[Date Prev][Date Next][Thread Prev][Thread Next][Date Index][Thread Index]

Re: [Condor-users] architectural question/issue



On 8/28/06, bruce <bedouglas@xxxxxxxxxxxxx> wrote:
hi...

i'm grappling with an issue that i can't seem to get my hands around...

i'm creating a test app, where my app spawns off a number of child
processes. each app might create 100's-1000's of child processes. each child
process preforms an operation, and then needs to write the output of the
operation to a db.

here's the issue... if i use a db like mysql, i can only handle a limited
number of simultaneous connections based on mem/system resources. for a
reasonable machine, this might be 1000 simultaneous connections, which means
my child apps are going to be in a wait state as the child app waits to get
an open connection...

i could also have each child app simply write a raw output/text file, and
have some sort of external process be responsible for doing the read/write
from the files, and writing the data to the db.. but here again, this would
be slow, as it would be sequential in nature unless i created a multi
threaded kind of app that used some sort of connection pooling approach.

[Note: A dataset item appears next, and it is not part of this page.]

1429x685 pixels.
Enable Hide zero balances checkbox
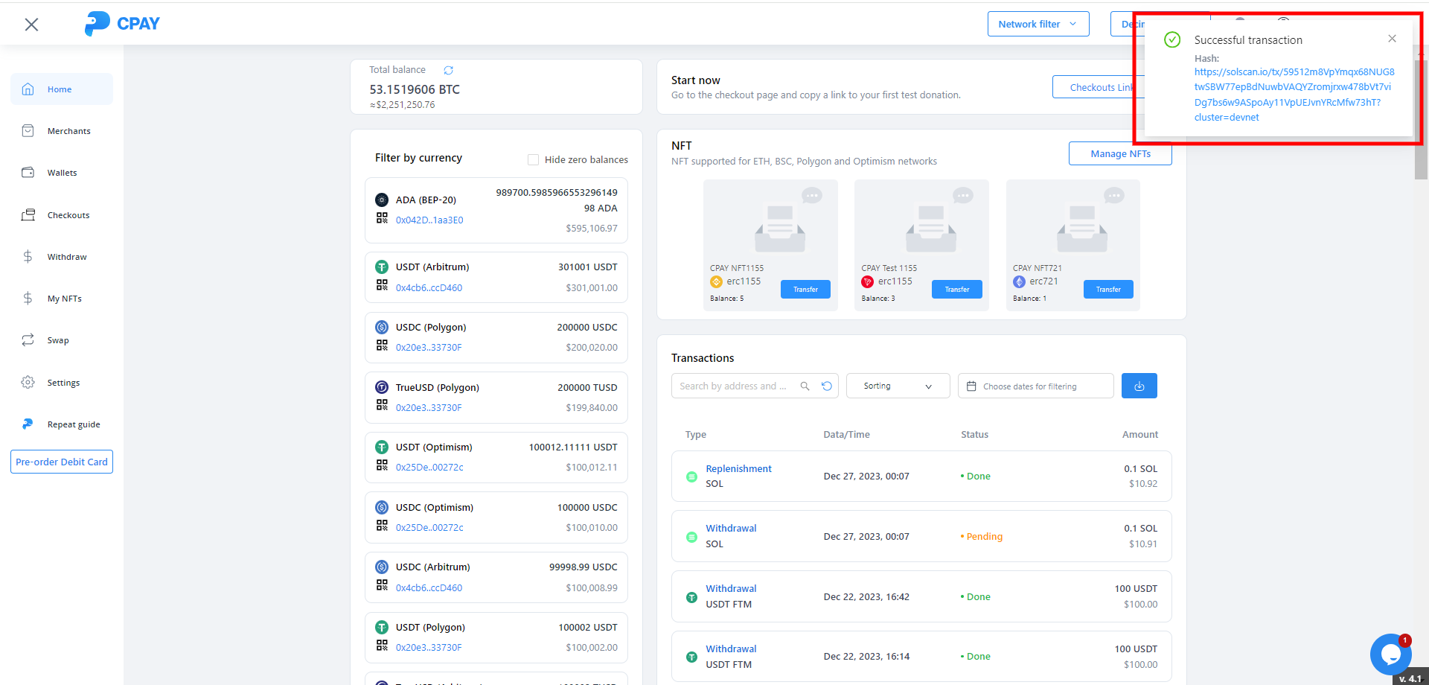click(x=533, y=159)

it doesn't appear that the file approach would be faster than waiting for
the open connection...

my question.... is there potentially a faster/better way to be able to slam
data at a fast rate into a db.. i could even set up some sort of ditributed
db farm/apps if that makes sense...

There is - but it is
1) database vendor dependant
2) a pain to get right and automate
3) normally requires a total table lock while it is running

On oracle it is SQL*Loader (I have experience with this but it was 3 years ago)
It can be blazingly fast, especially if you have indexes in the table
in question since it rebuilds the indexes at the end.

sql server has BCP (and some nice stuff in sql 2005 which lets you do
something similar but with a normal connection even from ado.net)

MySQL has LoadData
http://dev.mysql.com/doc/refman/5.0/en/load-data.html
I know nothing about it except that it exists.

Previous experience of these things suggests that, if you have more
than 10 megabytes of data the speed up from using the specific tool
can more than outweigh any amount of file creation and copying
required.

Do not expect it to work out of the box without some messing around.
I strongly suggest the first test should be based on your condor jobs
generating the various parts of the file in the required format and
then have one job (probably non condor) running, if possible, on the
same box as the database with the file local to it dumping it into the
database.
This is far and away the simplest option and stands a chance of being
the fastest (albeit with no 'partial' data being present as you go
along.

Someone else in mysql land may have *much* better advice about using LoadData

Best of luck.

Matt